How many lines in the listing below contain the string "field"? Letter case matters; reply with the number only.

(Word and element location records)
-- begin --
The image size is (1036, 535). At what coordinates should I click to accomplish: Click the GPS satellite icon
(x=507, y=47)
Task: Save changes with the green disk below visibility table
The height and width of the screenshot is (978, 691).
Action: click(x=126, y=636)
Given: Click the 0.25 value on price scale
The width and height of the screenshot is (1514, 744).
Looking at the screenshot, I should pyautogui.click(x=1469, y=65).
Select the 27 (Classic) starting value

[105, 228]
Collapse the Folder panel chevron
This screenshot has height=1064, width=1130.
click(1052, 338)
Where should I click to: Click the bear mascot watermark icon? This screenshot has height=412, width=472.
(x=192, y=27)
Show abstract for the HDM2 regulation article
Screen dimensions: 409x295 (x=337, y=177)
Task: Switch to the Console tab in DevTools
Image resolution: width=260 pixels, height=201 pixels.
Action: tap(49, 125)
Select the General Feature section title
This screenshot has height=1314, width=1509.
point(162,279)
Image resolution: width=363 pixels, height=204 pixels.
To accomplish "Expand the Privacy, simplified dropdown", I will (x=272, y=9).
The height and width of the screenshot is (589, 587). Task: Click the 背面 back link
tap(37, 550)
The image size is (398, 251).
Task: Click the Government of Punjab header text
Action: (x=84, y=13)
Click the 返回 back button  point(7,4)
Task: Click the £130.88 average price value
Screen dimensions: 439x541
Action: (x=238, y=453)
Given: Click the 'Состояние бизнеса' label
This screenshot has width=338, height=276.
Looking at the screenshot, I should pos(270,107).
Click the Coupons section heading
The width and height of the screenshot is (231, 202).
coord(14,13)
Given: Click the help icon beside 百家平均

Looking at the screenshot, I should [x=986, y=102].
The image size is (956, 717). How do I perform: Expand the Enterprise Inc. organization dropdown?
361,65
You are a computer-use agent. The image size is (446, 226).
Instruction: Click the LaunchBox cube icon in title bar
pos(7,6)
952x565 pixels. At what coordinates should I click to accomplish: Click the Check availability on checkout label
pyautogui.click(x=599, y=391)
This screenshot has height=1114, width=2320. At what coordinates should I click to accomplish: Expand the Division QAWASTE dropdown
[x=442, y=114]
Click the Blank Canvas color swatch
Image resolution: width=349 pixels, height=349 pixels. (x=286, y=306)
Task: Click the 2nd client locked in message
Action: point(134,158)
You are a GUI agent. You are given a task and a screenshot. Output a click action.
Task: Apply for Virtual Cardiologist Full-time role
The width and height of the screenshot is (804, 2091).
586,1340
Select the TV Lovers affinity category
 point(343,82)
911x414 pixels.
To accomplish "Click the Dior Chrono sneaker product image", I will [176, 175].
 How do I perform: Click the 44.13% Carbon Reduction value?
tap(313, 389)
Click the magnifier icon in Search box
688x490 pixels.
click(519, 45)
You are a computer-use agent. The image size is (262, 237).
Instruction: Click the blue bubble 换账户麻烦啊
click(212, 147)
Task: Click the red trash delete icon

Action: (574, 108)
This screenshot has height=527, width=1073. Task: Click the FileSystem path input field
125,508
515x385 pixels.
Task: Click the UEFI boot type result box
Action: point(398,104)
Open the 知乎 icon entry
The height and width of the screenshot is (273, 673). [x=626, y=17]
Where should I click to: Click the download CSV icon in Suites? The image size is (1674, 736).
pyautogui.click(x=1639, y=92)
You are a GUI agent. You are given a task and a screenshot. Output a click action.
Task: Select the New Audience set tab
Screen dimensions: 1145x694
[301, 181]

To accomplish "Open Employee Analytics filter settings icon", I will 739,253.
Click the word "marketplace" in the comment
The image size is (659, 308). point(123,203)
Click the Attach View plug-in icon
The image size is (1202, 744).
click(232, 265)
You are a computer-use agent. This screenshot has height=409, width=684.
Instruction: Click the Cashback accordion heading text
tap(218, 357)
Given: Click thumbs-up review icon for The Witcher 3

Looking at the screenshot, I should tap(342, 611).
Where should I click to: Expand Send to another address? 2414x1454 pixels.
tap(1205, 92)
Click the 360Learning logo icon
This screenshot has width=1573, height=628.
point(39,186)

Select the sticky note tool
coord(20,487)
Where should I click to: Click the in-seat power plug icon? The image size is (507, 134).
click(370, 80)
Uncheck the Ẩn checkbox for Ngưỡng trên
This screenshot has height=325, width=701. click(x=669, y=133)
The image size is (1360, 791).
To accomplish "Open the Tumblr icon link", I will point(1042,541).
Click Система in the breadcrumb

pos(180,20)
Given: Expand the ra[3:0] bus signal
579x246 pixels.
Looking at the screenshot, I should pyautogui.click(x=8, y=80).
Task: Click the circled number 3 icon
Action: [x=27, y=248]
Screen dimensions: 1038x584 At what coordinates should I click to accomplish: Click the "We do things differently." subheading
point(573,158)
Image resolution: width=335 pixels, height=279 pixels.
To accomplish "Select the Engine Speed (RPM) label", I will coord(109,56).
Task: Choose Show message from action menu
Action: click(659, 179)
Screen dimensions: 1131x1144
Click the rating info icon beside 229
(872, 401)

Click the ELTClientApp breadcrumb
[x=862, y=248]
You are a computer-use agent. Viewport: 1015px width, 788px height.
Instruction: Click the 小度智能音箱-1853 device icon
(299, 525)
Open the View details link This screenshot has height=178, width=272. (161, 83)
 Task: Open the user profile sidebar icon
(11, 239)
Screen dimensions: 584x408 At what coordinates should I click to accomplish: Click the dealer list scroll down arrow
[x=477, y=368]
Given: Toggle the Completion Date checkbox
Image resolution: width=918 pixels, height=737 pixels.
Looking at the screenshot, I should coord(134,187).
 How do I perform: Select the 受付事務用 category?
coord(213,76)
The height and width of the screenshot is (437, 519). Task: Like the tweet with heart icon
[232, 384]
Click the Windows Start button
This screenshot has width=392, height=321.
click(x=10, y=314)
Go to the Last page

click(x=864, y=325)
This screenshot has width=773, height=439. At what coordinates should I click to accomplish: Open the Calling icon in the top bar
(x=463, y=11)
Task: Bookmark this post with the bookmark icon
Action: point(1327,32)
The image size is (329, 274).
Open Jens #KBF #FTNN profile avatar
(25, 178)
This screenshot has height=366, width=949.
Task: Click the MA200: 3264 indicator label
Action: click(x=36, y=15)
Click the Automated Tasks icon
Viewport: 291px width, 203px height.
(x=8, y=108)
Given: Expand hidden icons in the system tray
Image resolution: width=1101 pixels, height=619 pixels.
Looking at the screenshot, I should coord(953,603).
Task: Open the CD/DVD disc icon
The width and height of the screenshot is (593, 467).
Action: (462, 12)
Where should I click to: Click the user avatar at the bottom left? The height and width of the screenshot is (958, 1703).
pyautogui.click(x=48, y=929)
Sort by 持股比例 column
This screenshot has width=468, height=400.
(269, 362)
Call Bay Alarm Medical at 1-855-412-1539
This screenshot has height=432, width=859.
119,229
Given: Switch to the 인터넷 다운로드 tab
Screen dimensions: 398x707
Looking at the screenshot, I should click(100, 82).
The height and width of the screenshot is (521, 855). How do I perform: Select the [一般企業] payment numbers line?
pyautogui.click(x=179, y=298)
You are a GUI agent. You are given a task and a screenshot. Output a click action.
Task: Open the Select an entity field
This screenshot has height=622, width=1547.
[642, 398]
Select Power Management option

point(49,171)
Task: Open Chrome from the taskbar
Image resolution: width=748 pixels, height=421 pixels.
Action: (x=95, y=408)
-- end --
**Exercise result**: 2